## BEGIN Rows

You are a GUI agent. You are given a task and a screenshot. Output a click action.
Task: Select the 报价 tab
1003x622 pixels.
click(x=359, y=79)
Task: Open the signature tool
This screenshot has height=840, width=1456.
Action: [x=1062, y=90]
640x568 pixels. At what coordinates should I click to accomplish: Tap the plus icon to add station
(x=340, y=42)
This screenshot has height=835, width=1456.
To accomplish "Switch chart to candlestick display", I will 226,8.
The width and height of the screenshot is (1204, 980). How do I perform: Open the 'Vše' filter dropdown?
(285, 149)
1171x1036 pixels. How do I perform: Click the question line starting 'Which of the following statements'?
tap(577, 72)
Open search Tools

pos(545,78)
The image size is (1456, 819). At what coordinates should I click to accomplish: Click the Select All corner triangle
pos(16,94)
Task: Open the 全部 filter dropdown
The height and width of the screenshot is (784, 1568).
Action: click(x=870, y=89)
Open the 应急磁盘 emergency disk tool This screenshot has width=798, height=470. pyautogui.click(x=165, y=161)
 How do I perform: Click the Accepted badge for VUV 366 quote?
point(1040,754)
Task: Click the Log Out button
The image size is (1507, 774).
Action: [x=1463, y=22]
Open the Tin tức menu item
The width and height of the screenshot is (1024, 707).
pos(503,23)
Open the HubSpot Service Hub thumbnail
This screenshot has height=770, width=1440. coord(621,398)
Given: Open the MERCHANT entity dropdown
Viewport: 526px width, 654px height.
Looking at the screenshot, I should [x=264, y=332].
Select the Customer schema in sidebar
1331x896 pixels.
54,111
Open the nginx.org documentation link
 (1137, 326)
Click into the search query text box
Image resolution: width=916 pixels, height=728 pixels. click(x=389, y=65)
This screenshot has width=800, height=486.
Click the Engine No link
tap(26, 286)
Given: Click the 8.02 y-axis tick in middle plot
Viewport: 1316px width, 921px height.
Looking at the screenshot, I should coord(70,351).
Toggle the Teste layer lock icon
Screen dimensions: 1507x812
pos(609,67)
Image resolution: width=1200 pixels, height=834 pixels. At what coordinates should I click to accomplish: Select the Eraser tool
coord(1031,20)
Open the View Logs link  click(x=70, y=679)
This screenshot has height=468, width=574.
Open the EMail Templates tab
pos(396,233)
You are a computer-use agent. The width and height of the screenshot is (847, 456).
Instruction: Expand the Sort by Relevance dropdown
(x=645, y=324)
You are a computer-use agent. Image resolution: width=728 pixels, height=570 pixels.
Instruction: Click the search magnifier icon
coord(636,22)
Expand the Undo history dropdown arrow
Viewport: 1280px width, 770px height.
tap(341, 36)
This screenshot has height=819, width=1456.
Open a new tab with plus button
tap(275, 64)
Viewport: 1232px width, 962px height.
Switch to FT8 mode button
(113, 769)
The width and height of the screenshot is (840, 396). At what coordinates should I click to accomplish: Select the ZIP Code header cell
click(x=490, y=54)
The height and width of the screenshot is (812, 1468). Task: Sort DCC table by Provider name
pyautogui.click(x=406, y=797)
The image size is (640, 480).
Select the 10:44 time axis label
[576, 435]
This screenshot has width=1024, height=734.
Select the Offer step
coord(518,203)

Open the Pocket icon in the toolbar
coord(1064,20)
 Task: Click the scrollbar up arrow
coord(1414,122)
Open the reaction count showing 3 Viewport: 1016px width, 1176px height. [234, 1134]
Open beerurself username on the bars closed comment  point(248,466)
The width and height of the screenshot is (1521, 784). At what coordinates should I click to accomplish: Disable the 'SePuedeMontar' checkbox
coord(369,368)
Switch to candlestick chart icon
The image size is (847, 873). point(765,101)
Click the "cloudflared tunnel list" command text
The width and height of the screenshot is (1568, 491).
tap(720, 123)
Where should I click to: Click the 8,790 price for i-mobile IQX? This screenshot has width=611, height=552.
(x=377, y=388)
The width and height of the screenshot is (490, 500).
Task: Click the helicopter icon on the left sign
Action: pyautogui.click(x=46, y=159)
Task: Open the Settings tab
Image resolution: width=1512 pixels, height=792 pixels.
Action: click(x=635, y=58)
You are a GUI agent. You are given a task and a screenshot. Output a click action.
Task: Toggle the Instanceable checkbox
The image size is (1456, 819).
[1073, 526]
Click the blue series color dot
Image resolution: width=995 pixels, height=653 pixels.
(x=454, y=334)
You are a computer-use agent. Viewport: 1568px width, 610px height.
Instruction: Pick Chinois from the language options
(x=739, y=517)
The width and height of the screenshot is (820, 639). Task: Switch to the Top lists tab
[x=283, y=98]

## END Rows

Task:
Copy all of the items above word for word, with no changes.

Result below:
You are a GUI agent. You are given a task and a screenshot. Output a click action.
Task: Select the 报价 tab
1003x622 pixels.
click(x=359, y=79)
Task: Open the signature tool
This screenshot has height=840, width=1456.
Action: [x=1062, y=90]
640x568 pixels. At what coordinates should I click to accomplish: Tap the plus icon to add station
(x=340, y=42)
This screenshot has height=835, width=1456.
To accomplish "Switch chart to candlestick display", I will 226,8.
The width and height of the screenshot is (1204, 980). How do I perform: Open the 'Vše' filter dropdown?
(285, 149)
1171x1036 pixels. How do I perform: Click the question line starting 'Which of the following statements'?
tap(577, 72)
Open search Tools

pos(545,78)
The image size is (1456, 819). At what coordinates should I click to accomplish: Click the Select All corner triangle
pos(16,94)
Task: Open the 全部 filter dropdown
The height and width of the screenshot is (784, 1568).
Action: click(x=870, y=89)
Open the 应急磁盘 emergency disk tool This screenshot has width=798, height=470. pyautogui.click(x=165, y=161)
 How do I perform: Click the Accepted badge for VUV 366 quote?
point(1040,754)
Task: Click the Log Out button
The image size is (1507, 774).
Action: [x=1463, y=22]
Open the Tin tức menu item
The width and height of the screenshot is (1024, 707).
pos(503,23)
Open the HubSpot Service Hub thumbnail
This screenshot has height=770, width=1440. coord(621,398)
Given: Open the MERCHANT entity dropdown
Viewport: 526px width, 654px height.
Looking at the screenshot, I should [x=264, y=332].
Select the Customer schema in sidebar
1331x896 pixels.
54,111
Open the nginx.org documentation link
 (1137, 326)
Click into the search query text box
Image resolution: width=916 pixels, height=728 pixels. click(x=389, y=65)
This screenshot has width=800, height=486.
Click the Engine No link
tap(26, 286)
Given: Click the 8.02 y-axis tick in middle plot
Viewport: 1316px width, 921px height.
Looking at the screenshot, I should coord(70,351).
Toggle the Teste layer lock icon
Screen dimensions: 1507x812
pos(609,67)
Image resolution: width=1200 pixels, height=834 pixels. At what coordinates should I click to accomplish: Select the Eraser tool
coord(1031,20)
Open the View Logs link  click(x=70, y=679)
This screenshot has height=468, width=574.
Open the EMail Templates tab
pos(396,233)
You are a computer-use agent. The width and height of the screenshot is (847, 456).
Instruction: Expand the Sort by Relevance dropdown
(x=645, y=324)
You are a computer-use agent. Image resolution: width=728 pixels, height=570 pixels.
Instruction: Click the search magnifier icon
coord(636,22)
Expand the Undo history dropdown arrow
Viewport: 1280px width, 770px height.
tap(341, 36)
This screenshot has height=819, width=1456.
Open a new tab with plus button
tap(275, 64)
Viewport: 1232px width, 962px height.
Switch to FT8 mode button
(113, 769)
The width and height of the screenshot is (840, 396). At what coordinates should I click to accomplish: Select the ZIP Code header cell
click(x=490, y=54)
The height and width of the screenshot is (812, 1468). Task: Sort DCC table by Provider name
pyautogui.click(x=406, y=797)
The image size is (640, 480).
Select the 10:44 time axis label
[576, 435]
This screenshot has width=1024, height=734.
Select the Offer step
coord(518,203)

Open the Pocket icon in the toolbar
coord(1064,20)
 Task: Click the scrollbar up arrow
coord(1414,122)
Open the reaction count showing 3 Viewport: 1016px width, 1176px height. [234, 1134]
Open beerurself username on the bars closed comment  point(248,466)
The width and height of the screenshot is (1521, 784). At what coordinates should I click to accomplish: Disable the 'SePuedeMontar' checkbox
coord(369,368)
Switch to candlestick chart icon
The image size is (847, 873). point(765,101)
Click the "cloudflared tunnel list" command text
The width and height of the screenshot is (1568, 491).
tap(720, 123)
Where should I click to: Click the 8,790 price for i-mobile IQX? This screenshot has width=611, height=552.
(x=377, y=388)
The width and height of the screenshot is (490, 500).
Task: Click the helicopter icon on the left sign
Action: pyautogui.click(x=46, y=159)
Task: Open the Settings tab
Image resolution: width=1512 pixels, height=792 pixels.
Action: click(x=635, y=58)
You are a GUI agent. You are given a task and a screenshot. Output a click action.
Task: Toggle the Instanceable checkbox
The image size is (1456, 819).
[1073, 526]
Click the blue series color dot
Image resolution: width=995 pixels, height=653 pixels.
(x=454, y=334)
You are a computer-use agent. Viewport: 1568px width, 610px height.
Instruction: Pick Chinois from the language options
(x=739, y=517)
The width and height of the screenshot is (820, 639). Task: Switch to the Top lists tab
[x=283, y=98]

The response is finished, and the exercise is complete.